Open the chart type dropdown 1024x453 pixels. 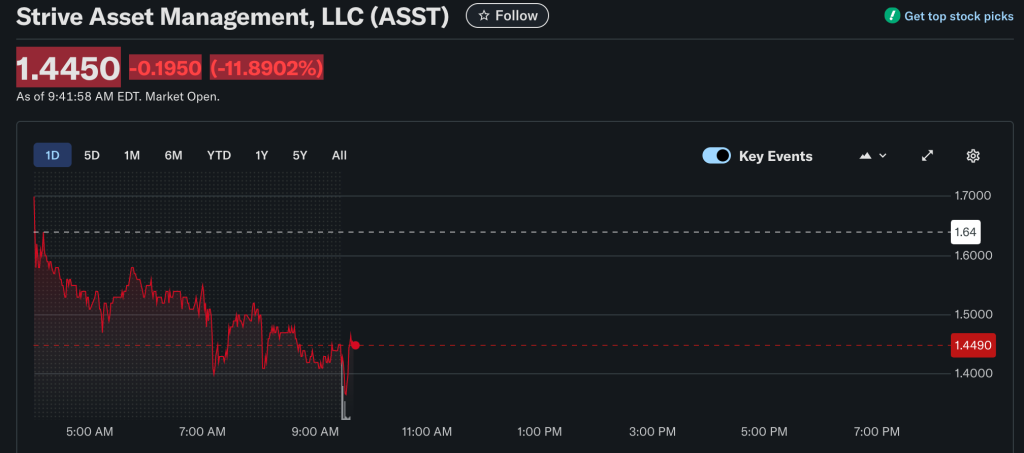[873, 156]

● ● ●

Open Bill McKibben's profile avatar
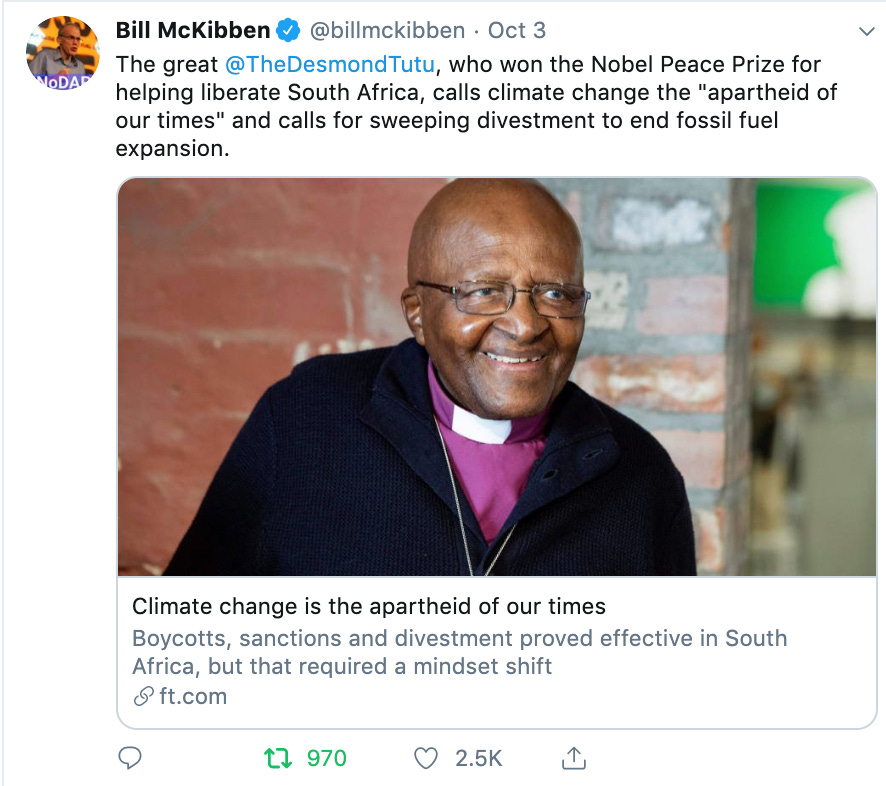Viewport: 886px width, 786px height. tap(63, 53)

● ● ●

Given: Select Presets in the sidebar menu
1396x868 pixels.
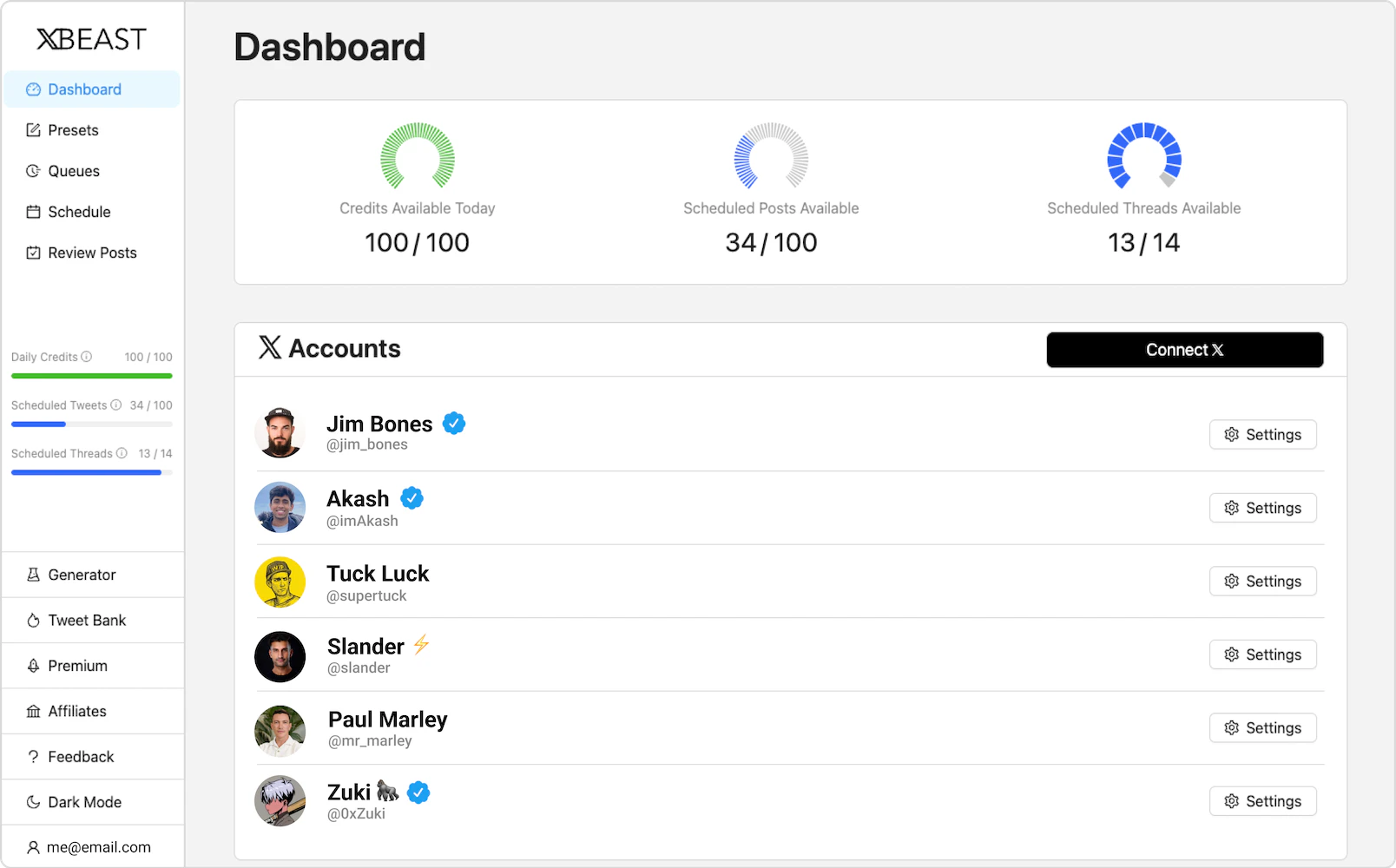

● ● ●

Within the listing above, the range opens at the line with "Given: Select Presets in the sidebar menu" and closes at the line with "1396x868 pixels.". Reproduce exactly the lines of that range, including both ends.

• Written answer
Given: Select Presets in the sidebar menu
1396x868 pixels.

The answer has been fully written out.